- Education: Imperial College London Queen Mary University of London
- Scientific career
- Workplaces: SpaceX Loughborough University Clemson University Titanium Metals Corporation
- Thesis: Production of titanium aluminides by powder metallurgy (1998)

= Eliana Fu =

British materials scientist

Eliana Koon Yee Fu is a British materials scientist and innovator. She works as an aerospace and medical manager at Trumpf Laser Technology. In 2022, she was named the TCT Women in 3D Printing Innovator of the Year.

== Early life and education ==
Fu is from London. As a young person, she had never heard of materials science. She was given a leaflet by someone at Queen Mary University of London and so she decided to study it as an undergraduate degree. She moved to Imperial College London for her doctoral research, where she studied titanium aluminides using powder metallurgy. She moved to Loughborough University for a postdoctoral position, before moving to the United States. She was a postdoctoral fellow at Clemson University. She has said that she had a cultural shock moving to South Carolina as she was used to living in London. She joined an engineering company in Rotherham, where she worked in a traditional forge shop.

== Research and career ==
In 2007, Fu joined the Titanium Metals Corporation (TIMET), a titanium manufacturer, where she worked in manufacturing. In 2015, she moved to Los Angeles to work for SpaceX. She was made an advisor to Eric Garcetti committee on advanced materials manufacturing.

Eventually in 2018, she joined Relativity Space, where she worked on additive manufacturing for novel rockets. At the time, it was the only company in the world that focused on 3D printing an entire rocket. She was their first woman engineer.

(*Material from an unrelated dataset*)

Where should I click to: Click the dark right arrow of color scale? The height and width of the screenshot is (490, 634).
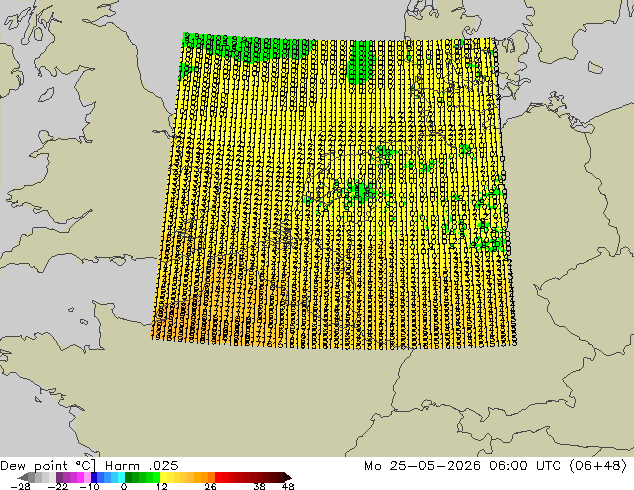(288, 477)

In 2021, Fu was recruited by Trumpf Laser Technology to serve as their Industry Manager for Aerospace and Medical. She focused on sustainability in manufacturing, and the development of green laser technologies for 3D printing. That year she joined the technical advisory board of Hyperion Metals (now called IperionX). In 2022 she was named the TCT Women in 3D Printing Innovator of the Year.

== Personal life ==
Fu was a former amateur triathlete, and once cycled on a fun ride with Chrissie Wellington. During her working life at TIMET, she participated in the city of Las Vegas Corporate Challenge, which was a program designed to promote health and wellness in Clark County. She won numerous gold, silver and bronze medals in a variety of events including 5K run, 12 mile bike ride, swimming, tug of war and even Darts. She wrote a book about being a woman working at SpaceX.

Fu is a life-long fan of Tottenham Hotspur Football Club and has made numerous appearances as a fan-contributor to Premier League Productions “Fanzone” program with opinions on performance and predictions.